Last Sunday was a happy day for Adam Levy.
His popular kids-music act, Bunny Clogs, played to massive crowds of pint-sized fans at the Minneapolis Institute of Arts. His daughters and bandmates, Esther and Ava (ages 10 and 13), were beside him with smiles and whistles on. His 9-year-old nephew Isaac sat in on guitar and nearly stole the show.
Stepping outside for a smoke break, though, Levy fell silent for a moment.
"That was Daniel's dorm right over there," he said, pointing toward the Minneapolis College of Art and Design.
Back on stage, he played a new song, a soft, sweetly strummed folk-pop tune with the hook, "Without you, it's always a long time." Whatever inexplicable force got Levy through that song without an emotional meltdown, he will have to muster it again Saturday when his band the Honeydogs celebrate its new album, "What Comes After."
Two months ago, Daniel -- his 21-year-old son -- committed suicide after a hard-fought battle with mental illness.
One of the Twin Cities' most ubiquitous and respected musicians, Levy wrote and recorded the album as he and Daniel's mother were swept up in the confusion and helplessness that floods families in that struggle.
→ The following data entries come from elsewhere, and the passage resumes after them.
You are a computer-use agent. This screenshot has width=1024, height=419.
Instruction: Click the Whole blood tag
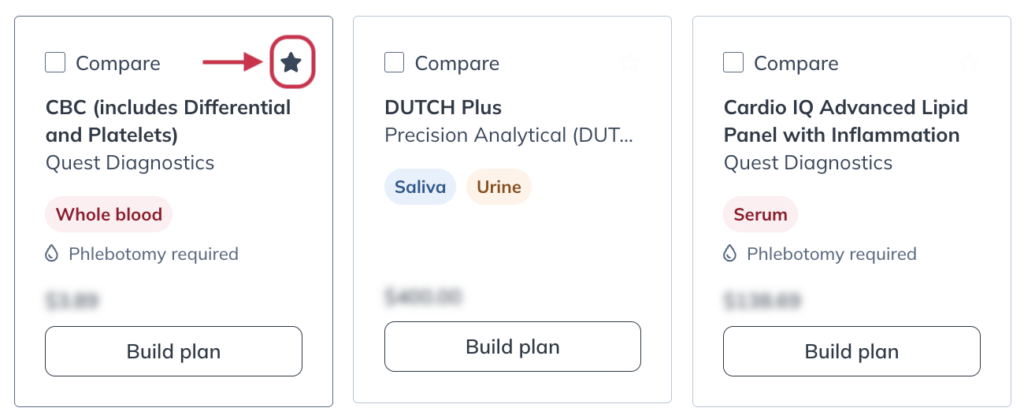click(108, 214)
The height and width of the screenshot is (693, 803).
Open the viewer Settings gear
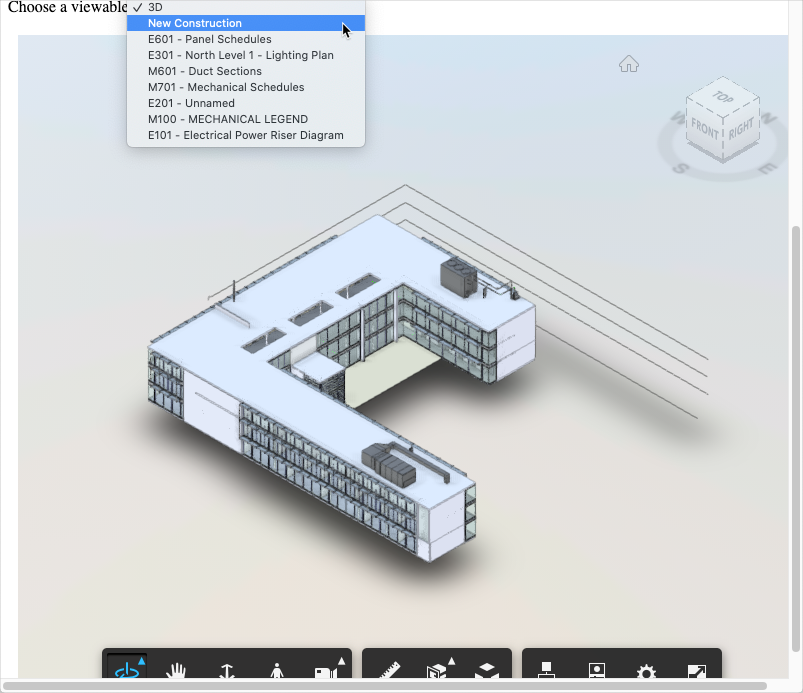coord(646,672)
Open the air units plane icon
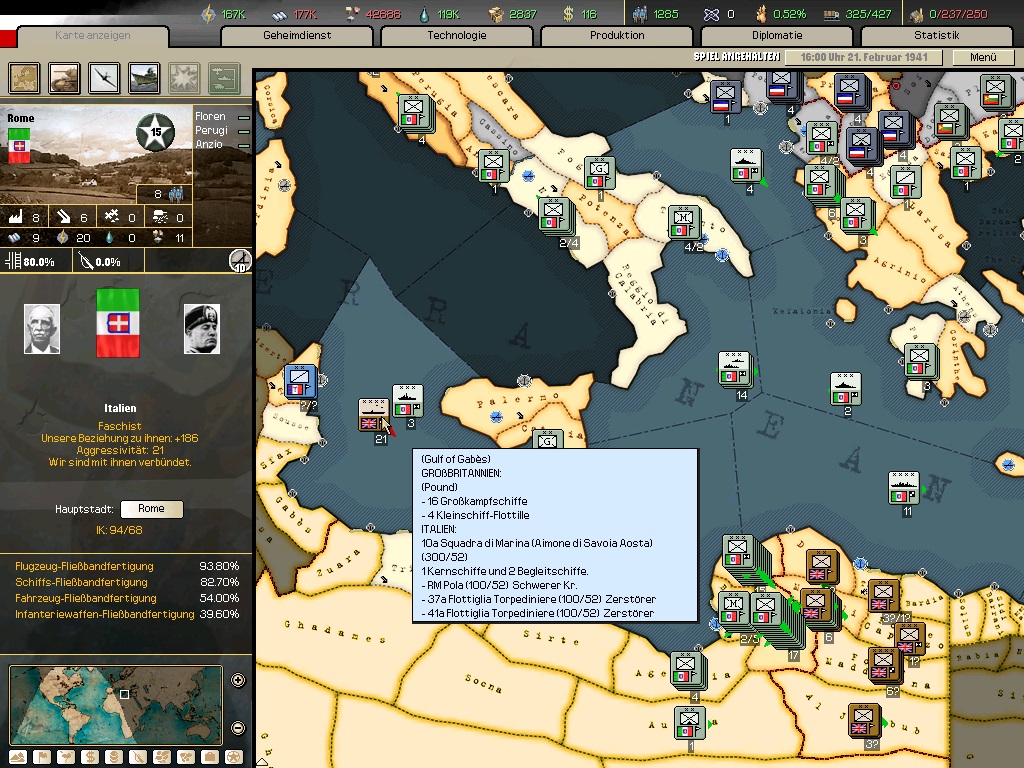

The songs -- including the buoyant, horn-spiked single "Aubben," which is already getting radio play -- carry a heavy dose of love, and what Levy now calls "a sort of naive hopefulness."
It's an unusually uplifting record, which is one reason its auteur is carrying on with Saturday's release party. The bigger reason might simply be that it's the practical thing to do.